There is no version of tonight where that sentence is still true.

My hand tightens around the note until the paper creases under my fingers.

For a second, a thought flashes through my head bright and unwelcome: What if this wasn't just an "equipment fault"? What if the door and the log and whatever she was worried about and her lying on that floor are all part of the same song, and I just haven't learned the bridge yet?

Then I shove it away. Too big. Too much. Too soon.

Everyone else is calling it an accident. That's the word Shah used, the word Mr. Willis repeated, the word Aanya will probably write on a form somewhere, in neat black ink.

Accident. Like tripping over a cable. Like a bad outlet. Like something you could've fixed if you'd thought about it five minutes earlier.

I smooth the paper out as best I can and fold it back up, smaller this time. It doesn't fit the same way.

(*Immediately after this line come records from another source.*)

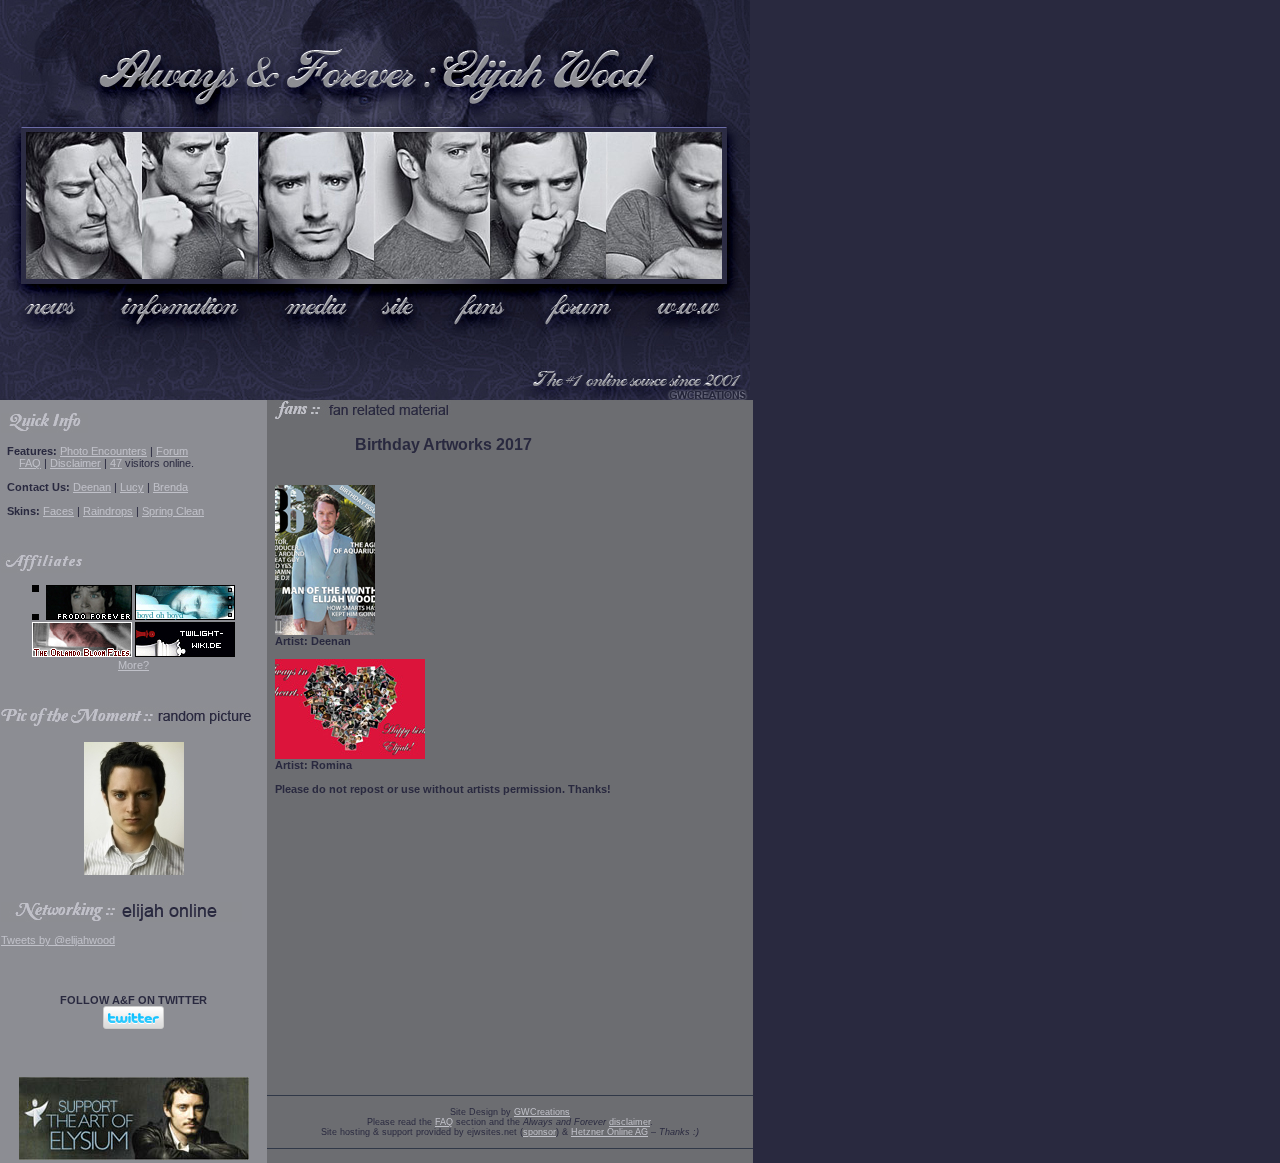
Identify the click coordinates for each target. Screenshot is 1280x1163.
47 (116, 463)
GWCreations (542, 1112)
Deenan (92, 487)
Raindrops (108, 511)
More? (133, 665)
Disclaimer (75, 463)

Carefully, I slide it into the inside pocket of my guitar case, behind the pick holder. A place where it won't fall out if I move wrong, where it'll be close to something I can't imagine letting go of.

"After your set," she wrote.

The echo of that promise settles somewhere under my ribs, off-beat and insistent.

Out in the auditorium, the next act starts. The opening notes drift faint through the wall—some pop ballad in a key that's always just a little too high for the soloist.

I close the case with a soft click and rest my forehead against it, counting the seconds between each breath until the numbers stop meaning anything at all.